Adding Baseline Mitigation Strategies: In addition to graph rewiring, we also presented results on the utility of label smoothing and label smoothing+rewiring as alternative baselines to mitigate memorization. Our results show that rewiring is more effective in reducing memorization while also preserving model utility.
Additional Insights on our Framework: We provided additional detailed explanations of why the leave-one-out strategy for memorization works for our semi-supervised node classification setting, added a theoretical proof sketch of Proposition 2 and new experiments with different memorization threshold ( $\tau$ ) values to demonstrate that our findings are agnostic to any specific threshold value.

We hope that these efforts reflect our strong commitment to incorporating the reviewers' suggestions and further improving our work.

Finally, we would like to express our gratitude to the AC for their time and effort in overseeing the review process of our submission.

With kind regards,

The Authors

最终决定Accept (poster)

2025-09-17

This paper presents a framework for quantifying label memorization in GNNs trained on semi-supervised node-classification tasks. The authors adopt the classic and standard leave-one-out memorization framework and give interesting insights on the relationship between homophily, memorization, and label inconsistency, based on both synthetic and real-world datasets.

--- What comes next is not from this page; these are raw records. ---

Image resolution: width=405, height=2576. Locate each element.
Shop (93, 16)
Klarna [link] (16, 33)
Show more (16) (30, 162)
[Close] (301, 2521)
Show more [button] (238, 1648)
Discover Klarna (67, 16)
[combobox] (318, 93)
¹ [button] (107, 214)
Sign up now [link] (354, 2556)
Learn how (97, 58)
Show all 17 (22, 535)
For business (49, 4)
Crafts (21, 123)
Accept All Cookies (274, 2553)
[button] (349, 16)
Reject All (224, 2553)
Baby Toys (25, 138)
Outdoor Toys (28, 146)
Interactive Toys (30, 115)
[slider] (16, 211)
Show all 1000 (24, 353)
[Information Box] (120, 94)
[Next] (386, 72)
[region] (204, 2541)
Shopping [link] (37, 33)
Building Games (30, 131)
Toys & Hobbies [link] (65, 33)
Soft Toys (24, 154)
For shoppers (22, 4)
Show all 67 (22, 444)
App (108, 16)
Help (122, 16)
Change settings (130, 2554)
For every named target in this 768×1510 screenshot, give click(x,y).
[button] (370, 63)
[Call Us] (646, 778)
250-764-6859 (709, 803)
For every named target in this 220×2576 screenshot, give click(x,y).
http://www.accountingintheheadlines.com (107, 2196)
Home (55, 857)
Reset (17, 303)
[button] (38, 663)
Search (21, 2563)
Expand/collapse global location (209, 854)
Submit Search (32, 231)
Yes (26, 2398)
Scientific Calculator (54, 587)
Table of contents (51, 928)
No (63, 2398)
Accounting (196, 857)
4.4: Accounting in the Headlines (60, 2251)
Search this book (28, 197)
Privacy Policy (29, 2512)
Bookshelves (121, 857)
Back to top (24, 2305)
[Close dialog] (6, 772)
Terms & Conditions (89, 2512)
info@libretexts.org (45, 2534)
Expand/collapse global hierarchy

One strength of the work is that it pioneers the study of memorization in GNNs, and it provides a metric for understanding how and when graph neural networks memorize node features.

The reviewers have a discussion on whether using the standard leave-one-out formula (Eq 1) is a good fit for graphs (particularly on node classification task). The issue arises because typically Eq 1 requires the i.i.d. assumption to quantify memorization, while the assumption does not hold in graphs in general.

Even though the definition of memorization (Eq 1) may not be perfect, it represents an initial step toward understanding memorization in message-passing GNNs and has the potential to inspire follow-up works in this new field. Therefore, I am inclined to recommend acceptance of this paper, provided that the authors include in the final version a clear discussion on both the rationale and the limitations of using Eq. (1) to quantify memorization in GNNs.